No pictures belong in the copy. Retype exactly, and only, the stretch of lines below from the one with "Click the 导出Shopify格式 button" through the one with "Task: Open the Ritual tab".

● Data extracted from a collection:
Content starts

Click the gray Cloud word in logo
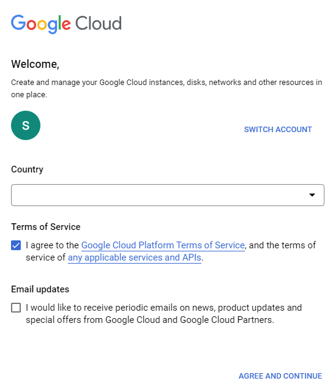The height and width of the screenshot is (389, 333). 99,23
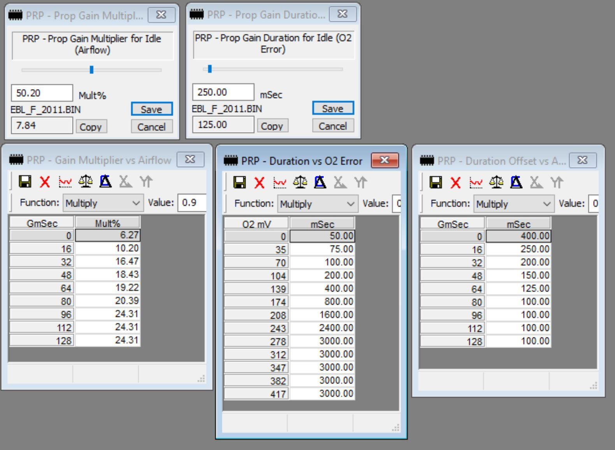This screenshot has height=450, width=615.
Task: Click the compare scales icon in Duration vs O2 Error
Action: click(x=300, y=182)
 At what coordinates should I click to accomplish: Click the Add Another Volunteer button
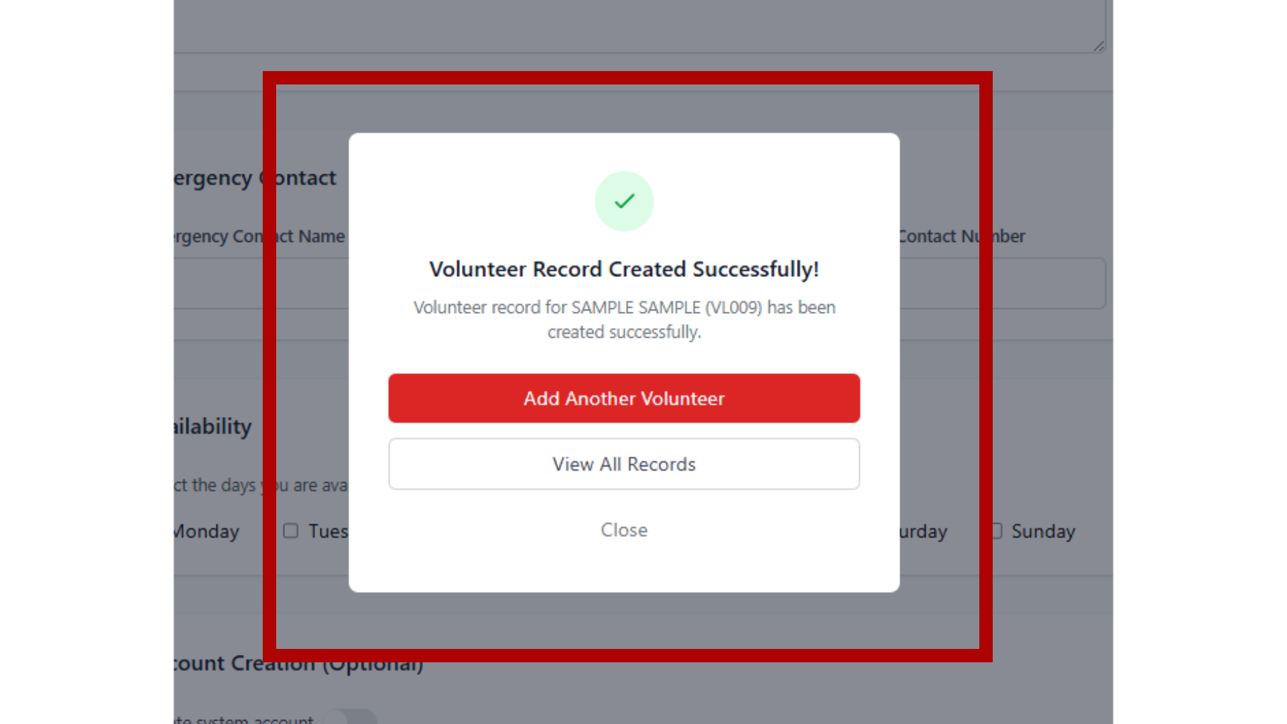[x=624, y=398]
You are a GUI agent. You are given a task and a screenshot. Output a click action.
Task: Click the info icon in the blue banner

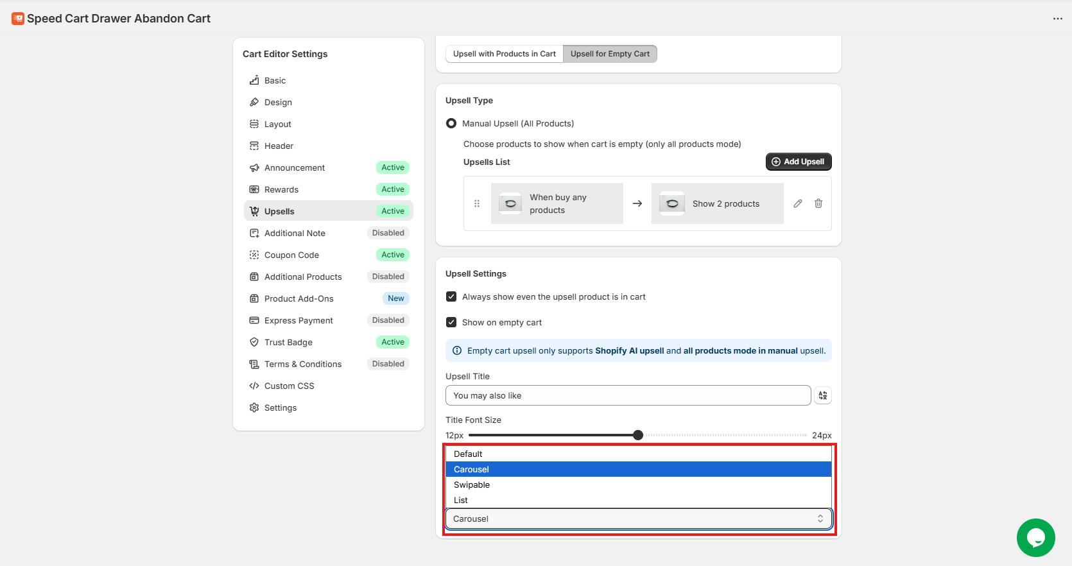[x=457, y=350]
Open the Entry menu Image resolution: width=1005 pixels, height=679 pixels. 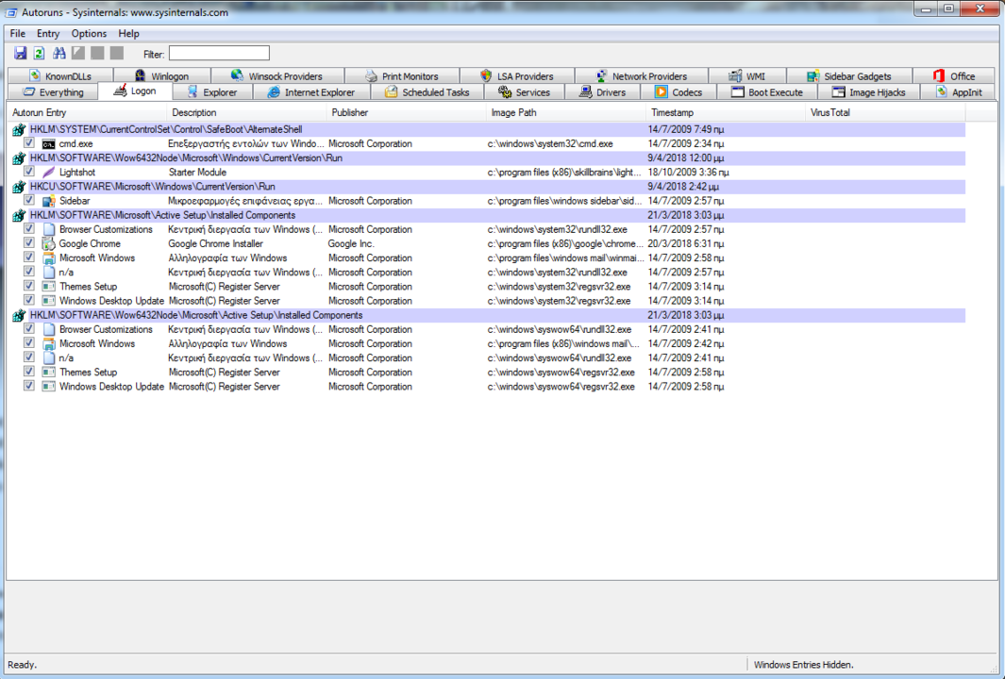pyautogui.click(x=48, y=34)

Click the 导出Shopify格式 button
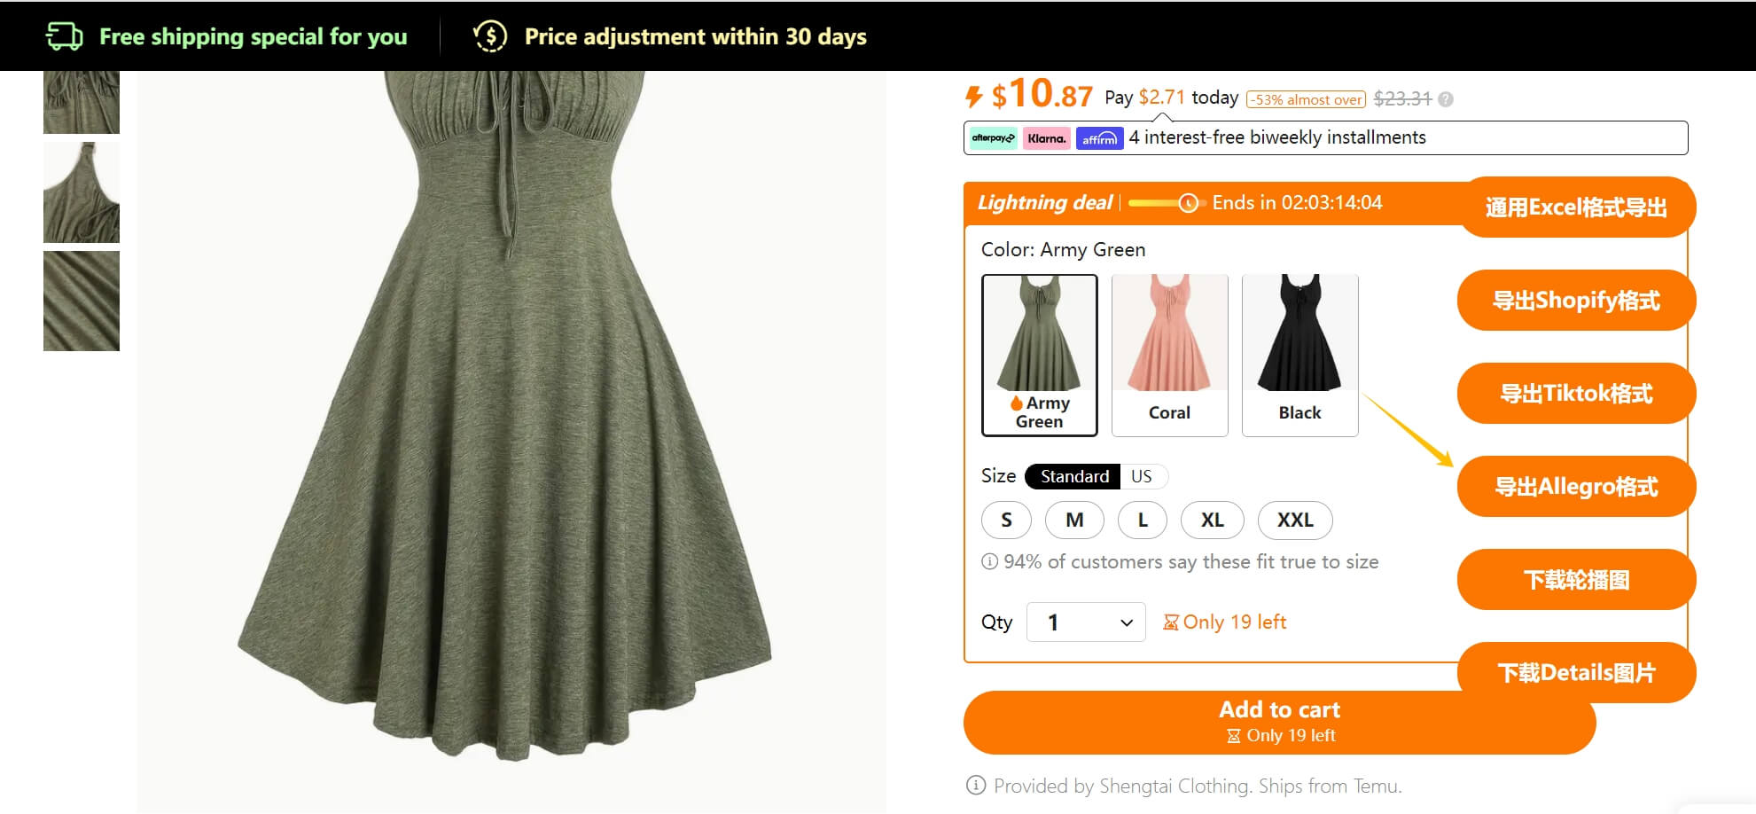coord(1575,301)
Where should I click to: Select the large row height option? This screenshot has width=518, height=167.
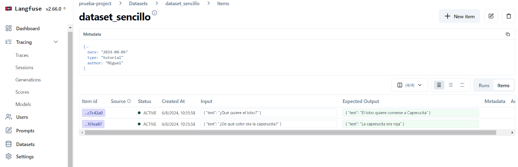(x=462, y=85)
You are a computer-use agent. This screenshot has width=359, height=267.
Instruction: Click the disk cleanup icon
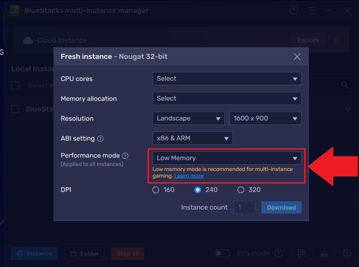324,253
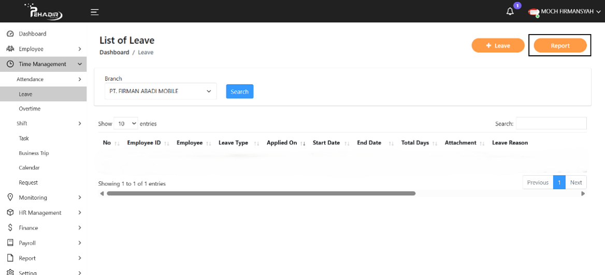Click the HR Management box icon
Image resolution: width=605 pixels, height=275 pixels.
pos(10,212)
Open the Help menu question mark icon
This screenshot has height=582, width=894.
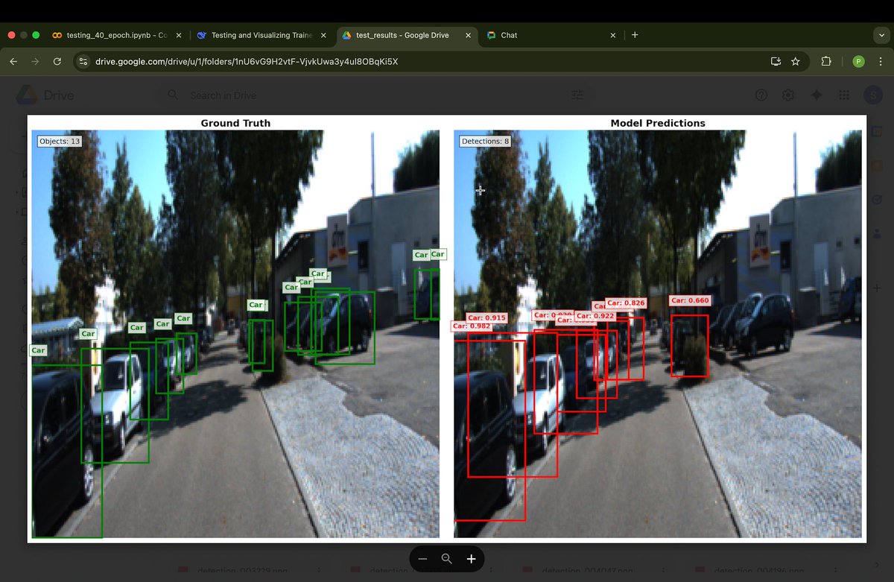coord(760,95)
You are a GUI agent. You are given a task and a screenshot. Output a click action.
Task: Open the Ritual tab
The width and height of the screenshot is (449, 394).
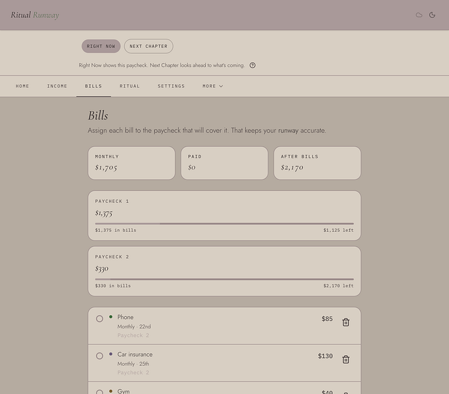(130, 86)
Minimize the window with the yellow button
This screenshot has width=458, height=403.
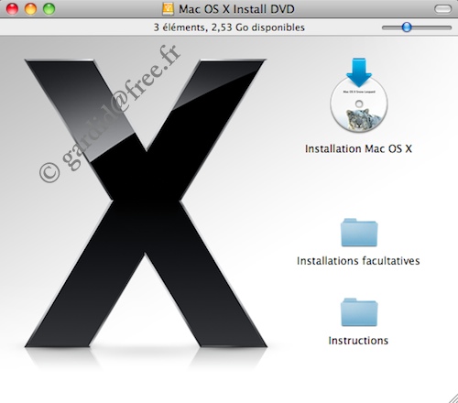(30, 9)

Content ends

● Solution to this exercise:
Click the 导出Shopify格式 button
coord(1575,301)
Where should I click to: Select the large row height option? This screenshot has width=518, height=167.
(x=462, y=85)
You are a computer-use agent. This screenshot has width=359, height=267.
Instruction: Click the disk cleanup icon
324,253
Click the HR Management box icon
Image resolution: width=605 pixels, height=275 pixels.
pos(10,212)
Open the Help menu question mark icon
This screenshot has height=582, width=894.
coord(760,95)
You are a GUI agent. You are given a task and a screenshot. Output a click action.
Task: Open the Ritual tab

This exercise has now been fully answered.